But Summers seems to have also learned something from the critics of globalization. In his Harvard Speech just before the election, Summers tied together three critical issues: growth and stability of the economy, reducing wealth inequality, and – perhaps surprisingly – a sustainable world economic system.

Building a global system that works for the citizens of all nations. This financial crisis, along with events of the past decade, has changed the world’s view of the United States. A decade ago America stood apart on several dimensions. The United States was widely admired for its military strength; despite its faults, America was seen as a moral beacon for the world; and America’s economy was the envy of the world. The situation is different now. Based on the country’s experiences in Iraq and Afghanistan, the country’s military strength has been diminished; after Guantanamo, Abu Ghraib, and Katrina, the United States is not the moral beacon it once was; and the financial crisis has altered the perception of the United States’s economic strength. With this as the context, the United States must work with other nations in creating an integrated, collaborative world system that provides prosperity and peace for all people. (No single issue is more important for this world system to tackle than energy. There is not yet clarity on the specific solutions to the world’s energy-related problems, but what is clear is that the current path does not work economically, environmentally, or geopolitically.)

Of course, left-wing economists have long been making the argument that the rich are robbing the poor but Summers is no left-winger. Instead, like Keynes and FDR, he is proposing that the government must act to save capitalism from itself,that the government must save the social order by protecting it from people at the top of the social order who are too selfish and short sighted and lacking in basic human decency to control their rapaciousness. That’s an argument that would have been familiar to Madison and Lincoln, FDR and Reuther. It’s definitely not the argument of a left-wing social reformer, but it’s also not the neoliberalism often seen by people who are still stuck in the 1990s instead of being here in our revised version of the 1930s. Obama’s administration, like Roosevelt’s, is based on a vision of reform and stabilizing the existing society, not on a radical transformation. Some left-wing theorists will argue that such reforms are doomed because the system itself is inherently unstable and wildly unjust and that may well be correct, but what is not correct is to view Obama’s administration as a failed populist insurrection, when it is basically a conservative reform movement. Summers spelled this out in the conclusion to his Harvard speech.

• • • • •

- [What this exercise asks]
1. Answer these questions using the text on Summers and his Harvard speech:
(a) Which three issues did Summers tie together in that speech?
(b) Which single issue is named as most important for the world system to tackle?
(c) Which two figures does the text say Summers is like in proposing that the government must act to save capitalism from itself?
2. Summarize the text on Summers and his Harvard speech in two sentences.
3. Continue the text on Summers and his Harvard speech from its last sentence.
The rows below the text come from a separate source.

• • • • •

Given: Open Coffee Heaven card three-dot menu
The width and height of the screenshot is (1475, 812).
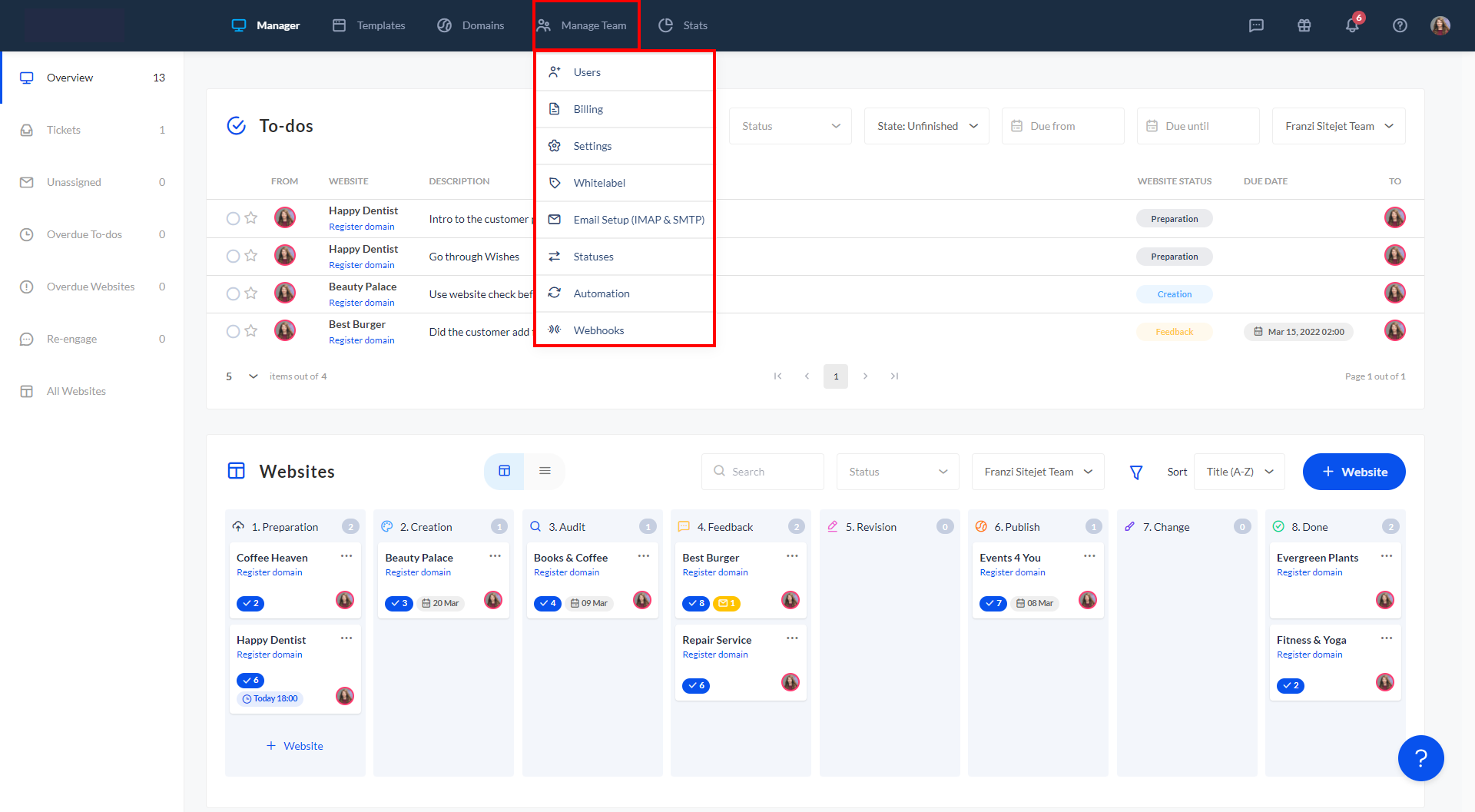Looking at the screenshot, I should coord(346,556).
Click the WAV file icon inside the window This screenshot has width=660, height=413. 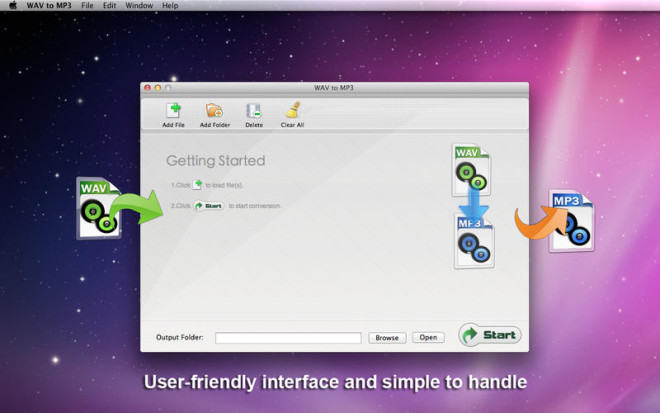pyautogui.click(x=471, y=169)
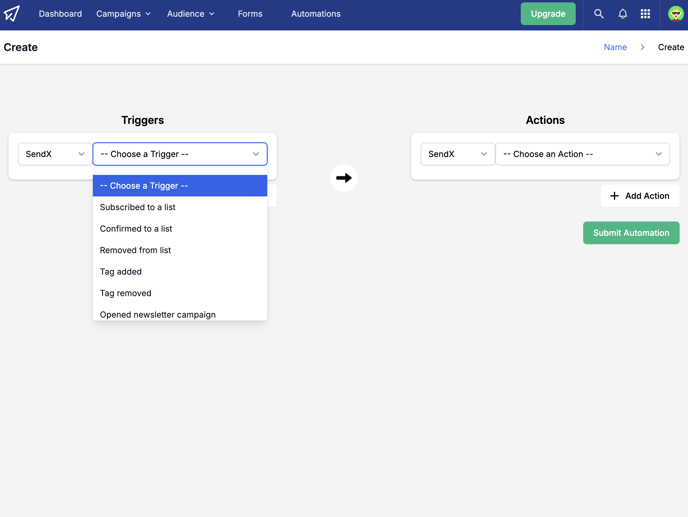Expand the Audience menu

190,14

• • • • •

- [Answers provided]
1.
(a) Growth and stability of the economy, reducing wealth inequality, and a sustainable world economic system.
(b) Energy.
(c) Keynes and FDR.

2. In a speech at Harvard before the election, Summers linked economic growth and stability, reduced wealth inequality, and a sustainable world economic system, and he argued that the United States must work with other nations to build a collaborative world system. The text presents him not as a left-winger but as someone who, like Keynes and FDR, wants the government to save capitalism from itself, and it calls Obama's administration a conservative reform movement rather than a failed populist insurrection.

3.
These three issues reflect the need to forge systems that work for people—people who will never come to Harvard Business School; people who are living lives of great value but who no longer feel secure in their communities, their livelihoods, their nations, or the world; people who are uncertain that they will be a part of the world economy. Thus, the overarching challenge is to make the system work for all of those people. This has happened before. A Republican Roosevelt (Theodore) and a Democratic Roosevelt (Franklin) both presided over periods when capitalism saved itself from itself. Enlightened public policy played a crucial role, and business leaders recognized that while there may be conflicts about their short-run interests, there is less conflict about their long-run interests, because of their enormous long-term interest in being part of successful societies.

That is a restatement of Keynes political view and, as Krugman wrote

“Keynes was no socialist – he came to save capitalism, not to bury it.”